Now there are multiple cores, vector width (64) and another vector width(4) to tackle. All for at best 4x perf gain.
No, as the normal vectorization in GPUs is implicit, you don't handle that part at all (besides when dealing with shared memory). You simply add vectorization, that's it. It's roughly the same as using SSE intrinsics, only more flexible.
For one out of 3 vendors. Not worth the trouble in my book.
The following is from nv's marketing slides but IS absolutely true.
-- 2-3x is not worth spending much effort. Wait a little or spend some money.
-- 10-15x gains are worth doing big rewrites.

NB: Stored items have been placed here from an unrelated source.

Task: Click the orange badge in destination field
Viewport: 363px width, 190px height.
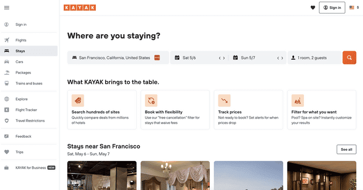Action: click(x=157, y=57)
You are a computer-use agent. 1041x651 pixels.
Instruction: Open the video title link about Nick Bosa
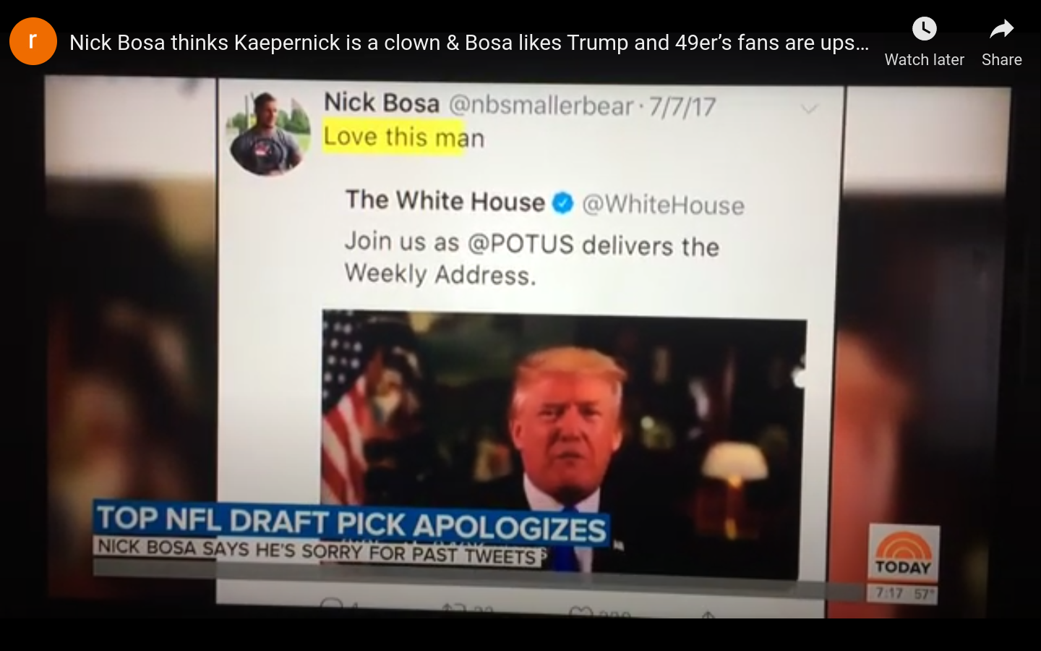click(469, 43)
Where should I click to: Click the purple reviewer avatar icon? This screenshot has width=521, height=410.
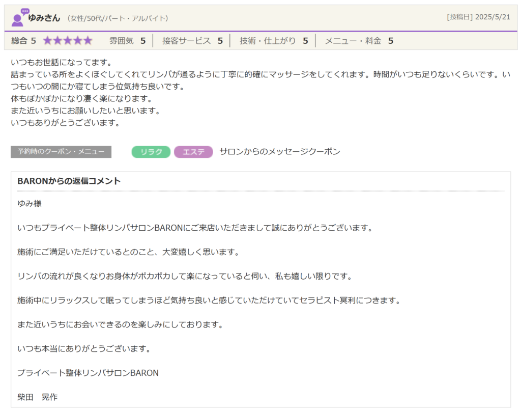[19, 17]
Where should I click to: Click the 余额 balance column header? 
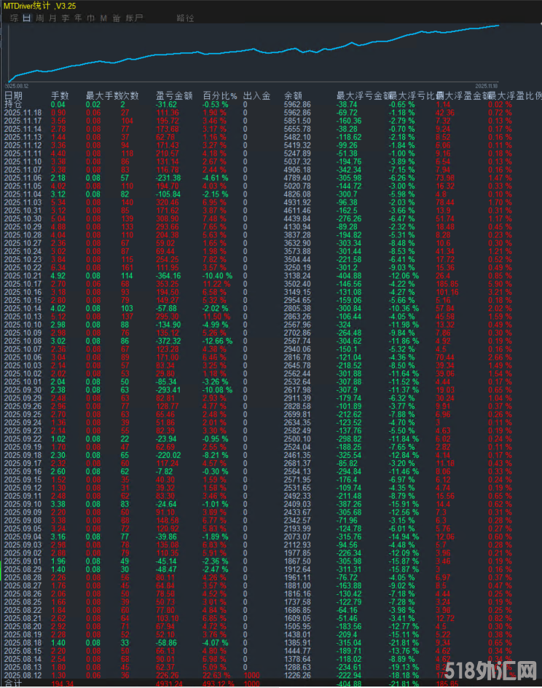(x=293, y=95)
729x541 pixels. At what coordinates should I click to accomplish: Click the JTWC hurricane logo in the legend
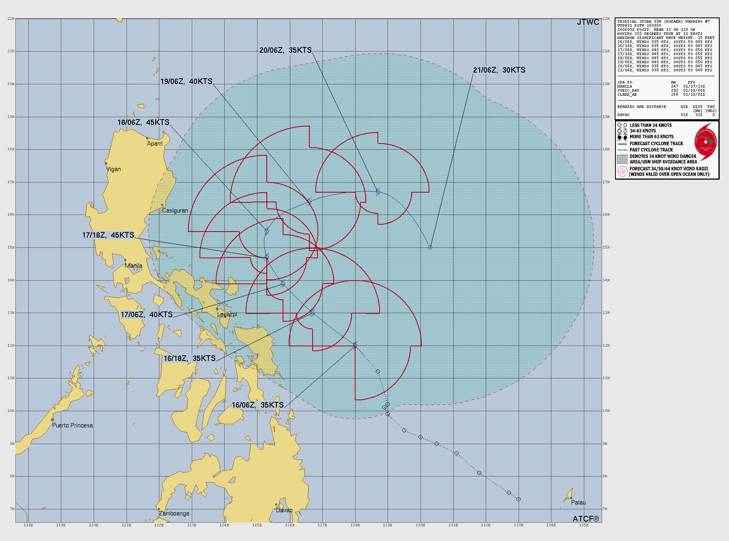[705, 142]
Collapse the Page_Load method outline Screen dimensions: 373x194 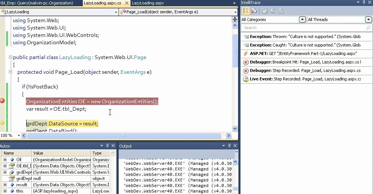10,72
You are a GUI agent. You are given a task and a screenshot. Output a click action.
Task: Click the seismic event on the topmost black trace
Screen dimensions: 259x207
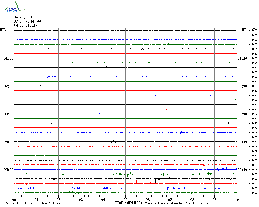pos(157,30)
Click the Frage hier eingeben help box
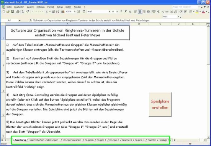This screenshot has width=211, height=146. pyautogui.click(x=185, y=7)
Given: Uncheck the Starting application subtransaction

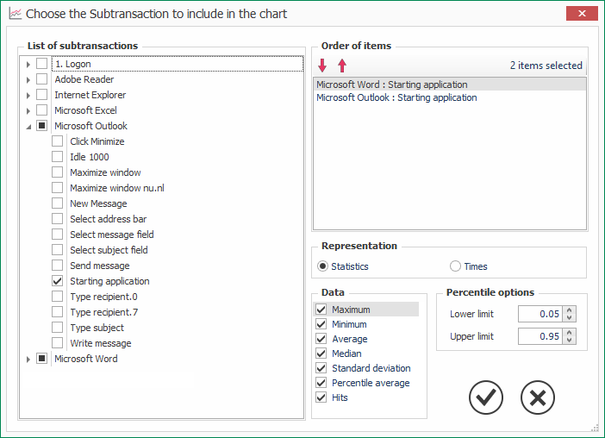Looking at the screenshot, I should (x=58, y=281).
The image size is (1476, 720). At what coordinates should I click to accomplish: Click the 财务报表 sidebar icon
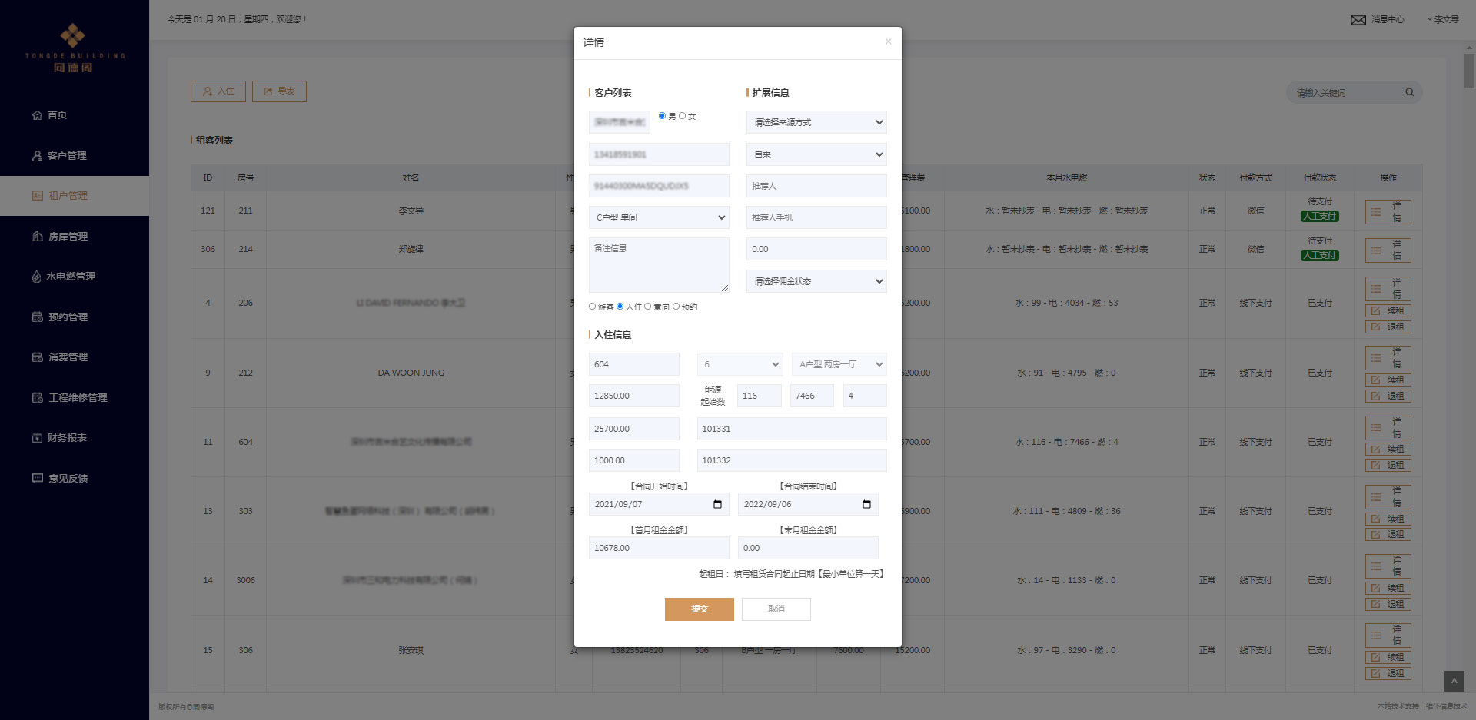(37, 438)
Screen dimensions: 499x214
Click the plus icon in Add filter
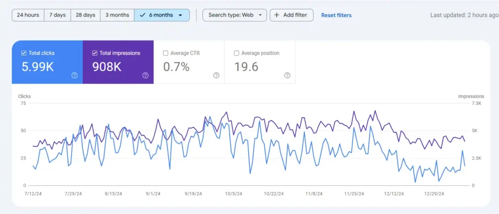coord(277,15)
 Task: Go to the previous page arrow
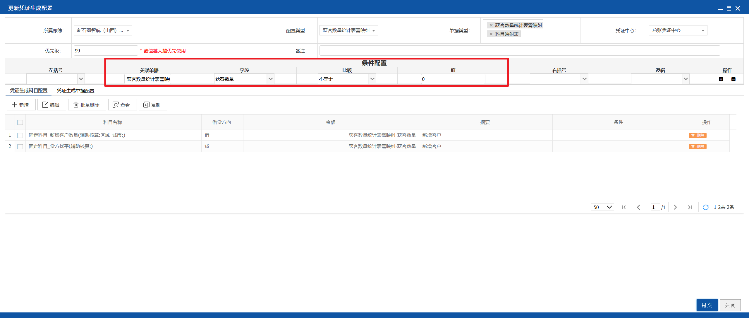[x=638, y=207]
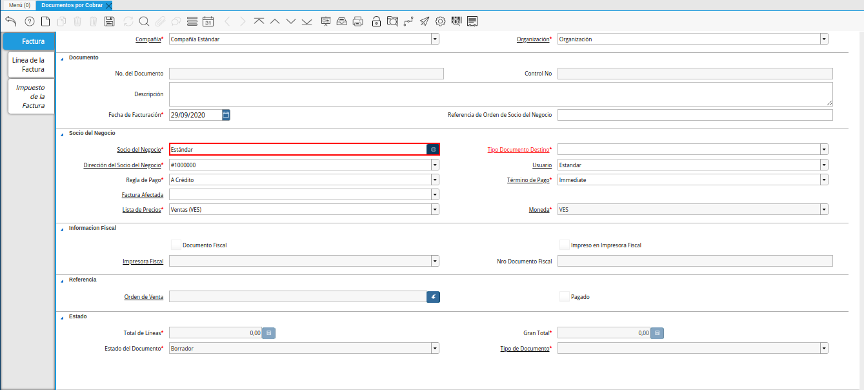This screenshot has width=864, height=390.
Task: Open the calendar history icon in the toolbar
Action: click(x=208, y=21)
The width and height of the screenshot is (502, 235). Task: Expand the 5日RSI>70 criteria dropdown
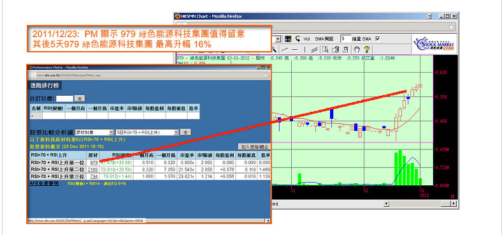pos(147,132)
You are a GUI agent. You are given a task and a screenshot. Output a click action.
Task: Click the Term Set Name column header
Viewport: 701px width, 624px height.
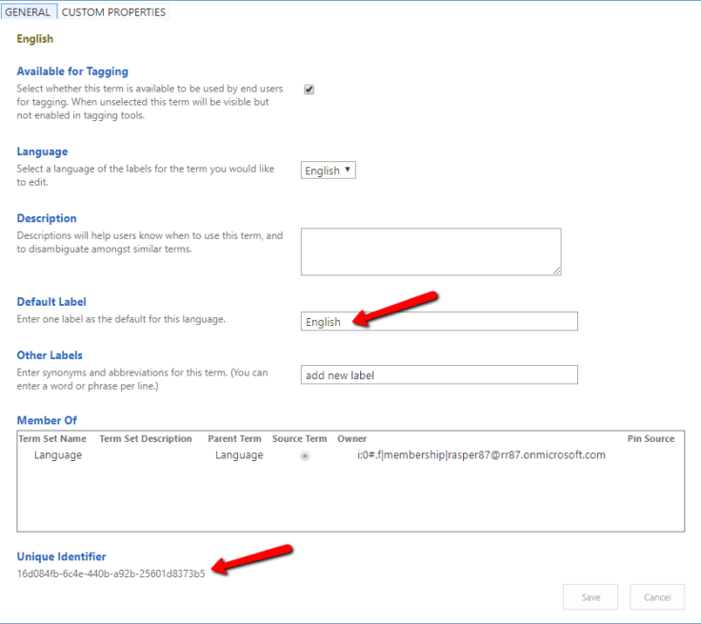pyautogui.click(x=52, y=439)
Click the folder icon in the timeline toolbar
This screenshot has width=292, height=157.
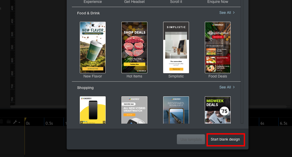pyautogui.click(x=9, y=122)
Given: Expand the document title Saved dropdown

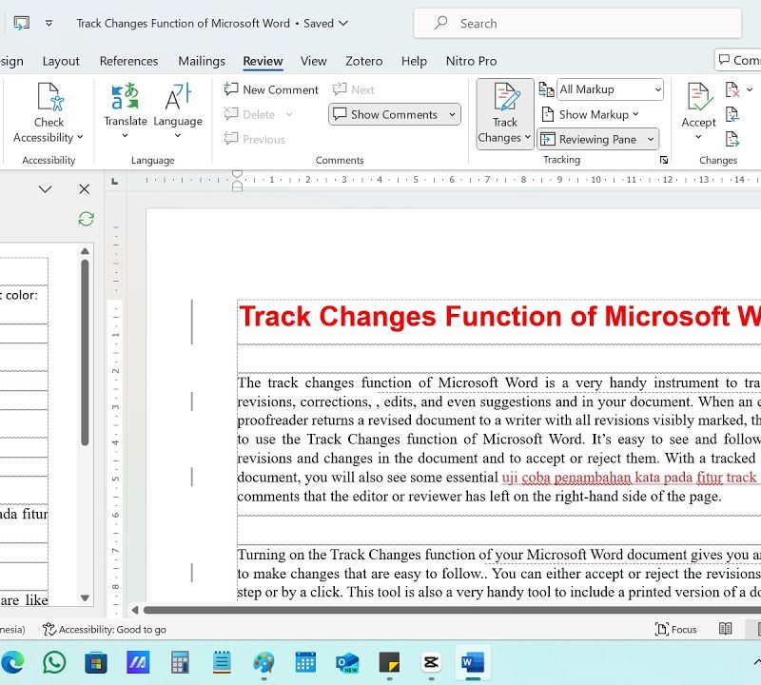Looking at the screenshot, I should point(343,23).
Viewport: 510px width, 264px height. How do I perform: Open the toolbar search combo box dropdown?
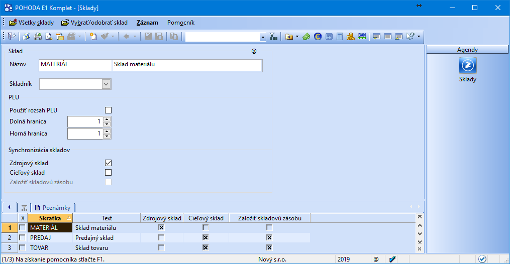[263, 37]
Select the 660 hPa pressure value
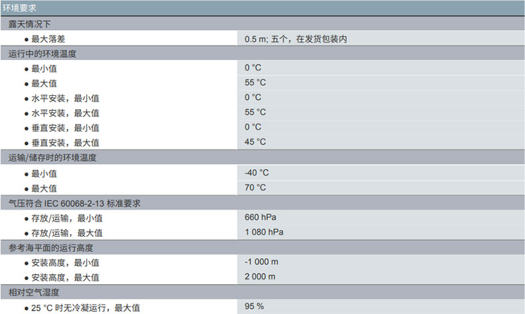The width and height of the screenshot is (525, 314). [261, 218]
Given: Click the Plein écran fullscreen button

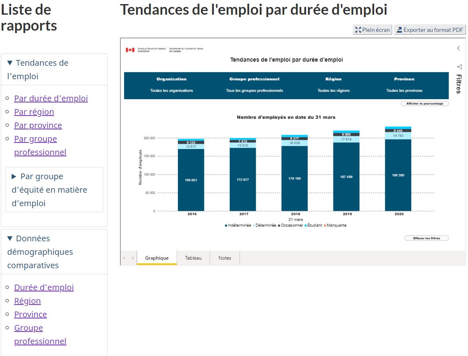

Obviously I'm not reading your or nvidias books. A factor of 2 often decides if something is feasible or not. And even a 50% speedup is nothing to sneeze at in my book. If you have to write something from the ground up either way (which is the case for GPGPU much more often than not) it is definitely not an unsurmountable task to get it implemented with relative ease if one has thought about and planned that stuff before.
Btw., I mentioned that to you before and I will reiterate it, but also nvidia GPUs often gain from explicit vectorization as it reduces the granularity of memory accesses and increases the burst lengths. It is simply more cache friendly and with a lot of algorithms being bandwidth limited, it can be astonishingly efficient for some problems in view of the "scalar" nature of nvidia GPUs.